Here I am, 39 weeks pregnant, sitting in my husbands recliner at 6 am eating banana bread, scrolling Facebook, and putting the finishing touches on my birth plan (that I have finished 10x. and really can you ‘plan’ these things?!). Trying to begin my day with something productive but getting caught in this easy chair.
However, I did find some interesting/fun topics while scrolling this morning that made me want to rant! So, here they are.
First off, ‘healthy’ fast food.
This was one of those – It’s a busy time of year, go for healthy fast food instead of cooking at home – posts. Really?! This is wrong on so many levels and it is sad to me that people truly believe this and order by it! Why is it wrong?
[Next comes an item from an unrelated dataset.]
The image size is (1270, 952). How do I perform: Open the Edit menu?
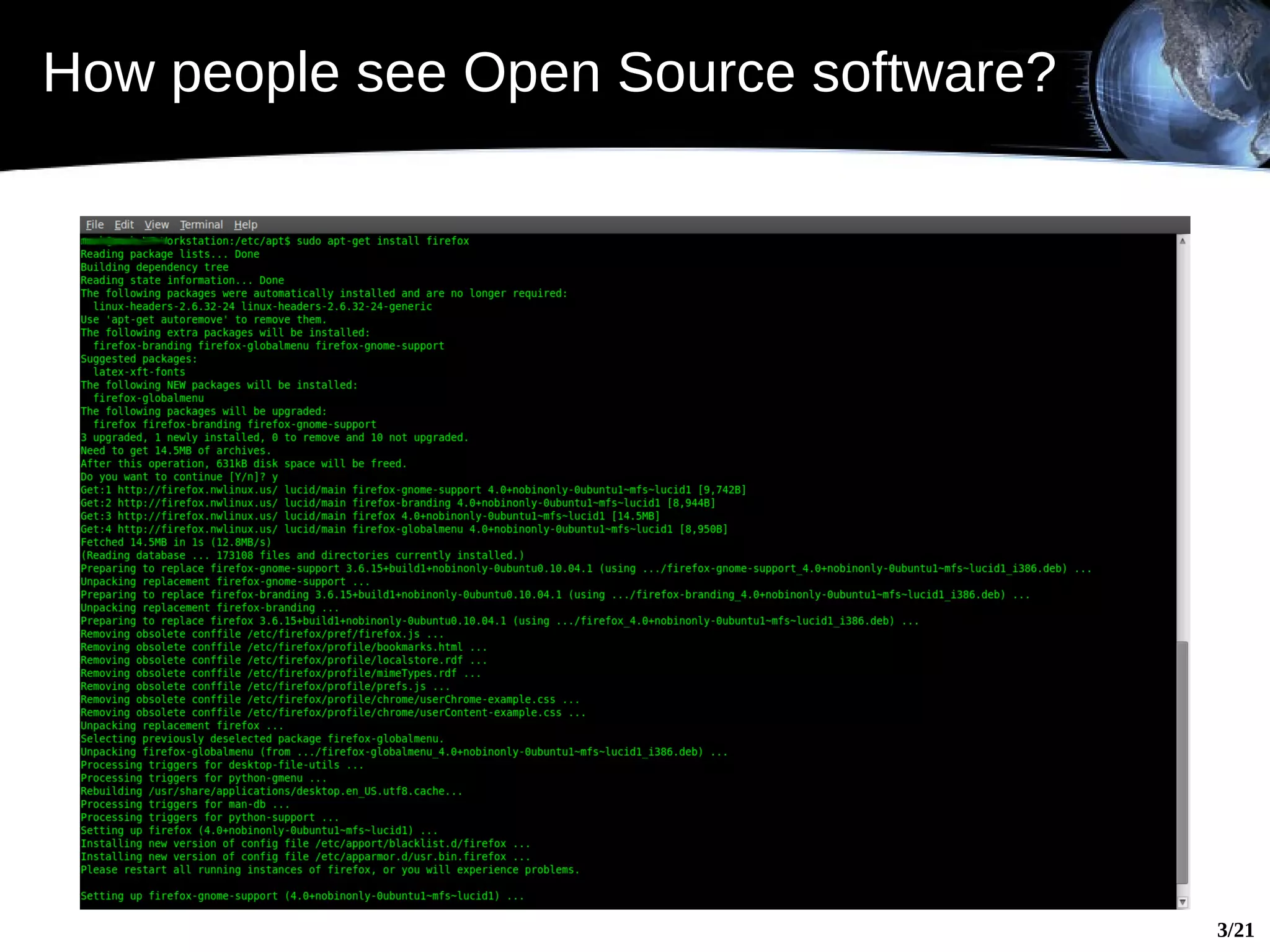[x=124, y=225]
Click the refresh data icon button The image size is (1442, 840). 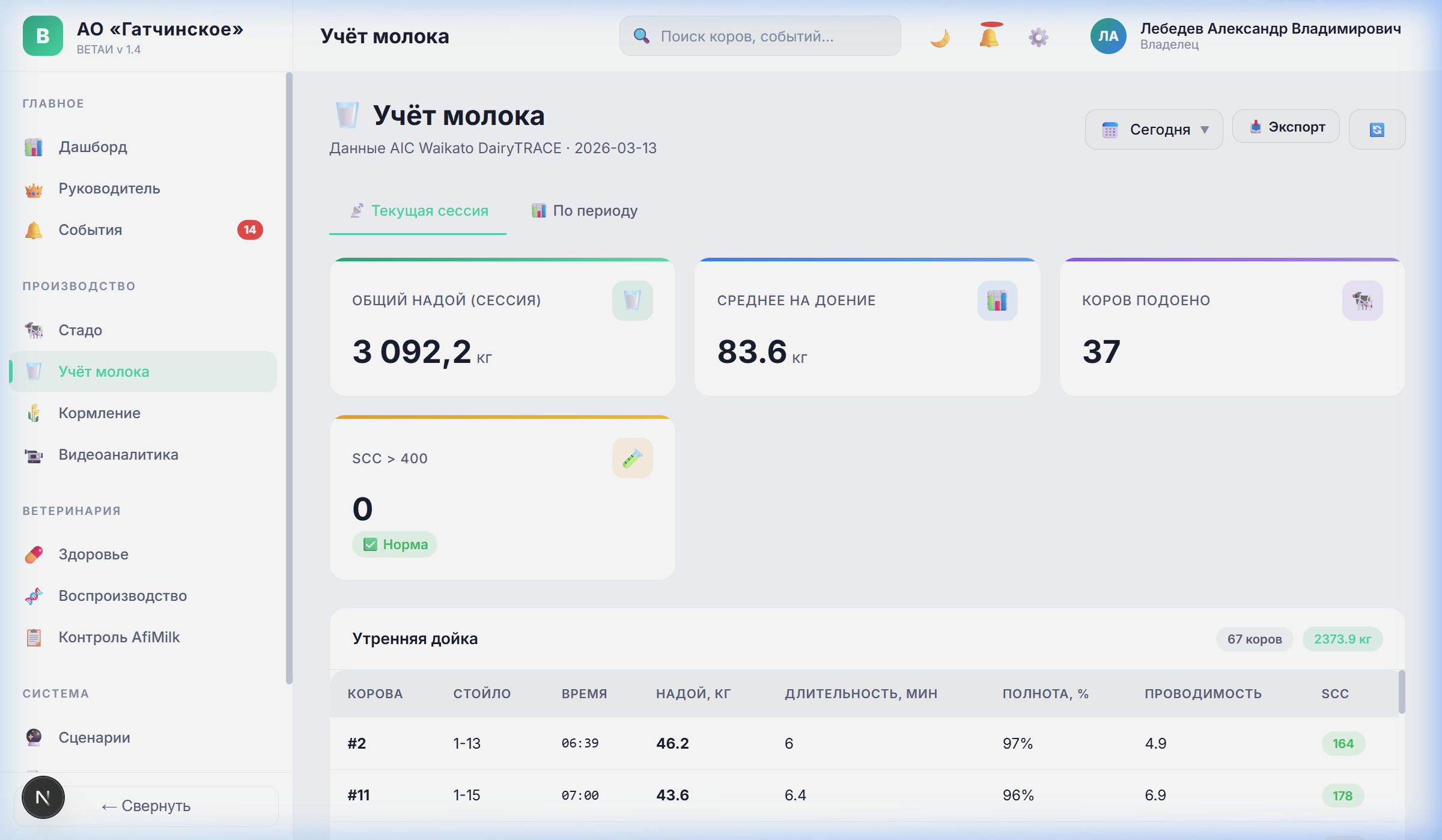pyautogui.click(x=1377, y=129)
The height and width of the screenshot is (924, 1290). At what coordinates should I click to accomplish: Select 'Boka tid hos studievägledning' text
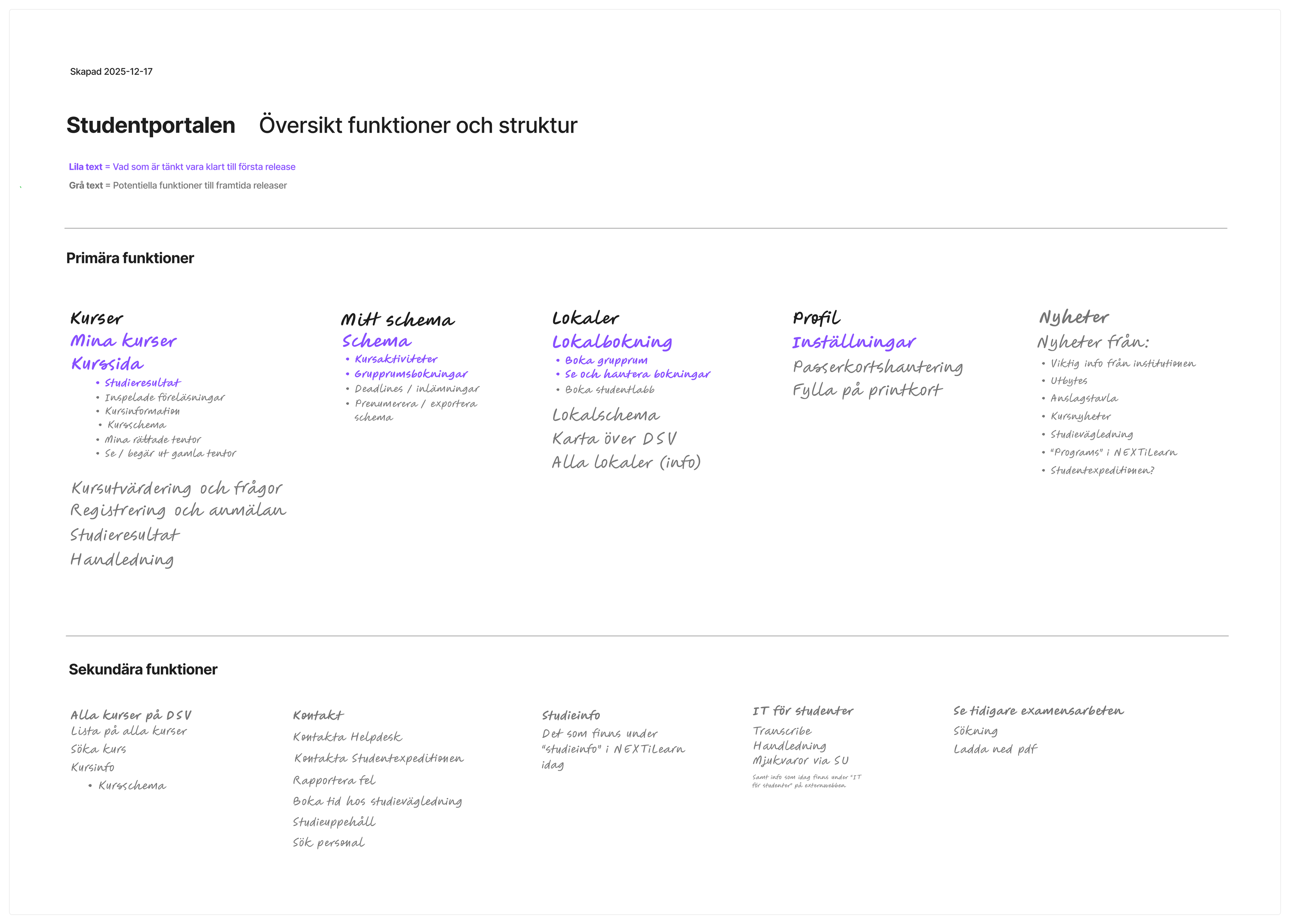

- This is basically a list of low(er) calorie options at each restaurant. And as I have said before Low cal doesn’t equal healthy. You will be hungry very soon after eating any of these and most likely are going to have cravings for most crappy fats and simple carbs.
- Fast food chicken can not be considered real meat. This ‘meat’ is most often broken down, stocked full of additives, and then re-shaped into chicken like shapes. The chicken that is ‘whole meat’ has been injected with the same additives. If you ever look at the store and compare typical chicken (with additives, it says on every label) to a chicken with no additives you will see an obvious difference in size, texture when eating it, and taste. Among the list of usual additives is: MSG or yeast extract, nitrites, sodium (and lots of it), water, flavoring, and preservatives. Some your ground up and reshaped chicken is up to 50% synthetic ingredients (hydrogenated oils, corn derivatives, and anti foaming agents).
- There is no nutrient density to any of these meals. You are going to be hungry within an hour of eating any of these. The macro nutrient profile (carbs vs. fats vs. protein) is very poor. You are looking at a lot of simple carbs that are going to go through you very quickly and turn to glucose and not a lot of protein. As for the fats, they are coming from hydrogenated sources or poor oils (no healthy fats). You would be 10x better off eating twice as many calories of real food with higher protein levels, complex carbs, and fats from better sources (and you won’t be hungry in an hour).
I get that we don’t all have the time to cook a big meal each night but there are ways around stooping to this! Don’t be fooled by bad advertising and fake foods. There are so many quick at home options that have much better nutrients for you family (and this time of year keeping a high nutrient profile is huge in keeping you healthy against colds and flus – but that is a whole other post).
Some of our quick go-to options are:
- Grilled Cheese and tomato Soup. We use ezekiel bread, real (not american slices) cheese, and the soup I have canned from tomatoes from my garden. I usually also do raw veggies with this.
- Breakfast for dinner. Eggs (poached, scrambled or pan fried), Red potatoes, ezekiel toast, and bacon (I always use an uncured one without nitrites, nitrates, or msg). This is quick, nutrient dense, and can be eaten however each family member likes it.
- Tacos. We usually have leftover meat in our fridge from the night before or from grilling (if we don’t we use ground beef) for this meal. Easy as warm up the meat, chop up some lettuce, tomatoes, cheese, and put salsa on the table. Literally a ten minute meal! For the tacos my husband uses organic white tortillas, I like ezekiel tortillas or I make taco salad.
Planning ahead is huge for us. When we grill, we grill a lot of we have leftovers for quick nights. When I roast veggies, I roast a lot so we always have some cooked. I always have cut up raw veggies in the fridge. I also generally have a loaf of some kind of bread (zucchini, banana, pumpkin etc. ) that I have baked (healthy) on the counter for quick snacks or a treat.
A little preparation goes a long ways in eating healthy!
I am strong. I am capable. I am powerful. I am beautiful.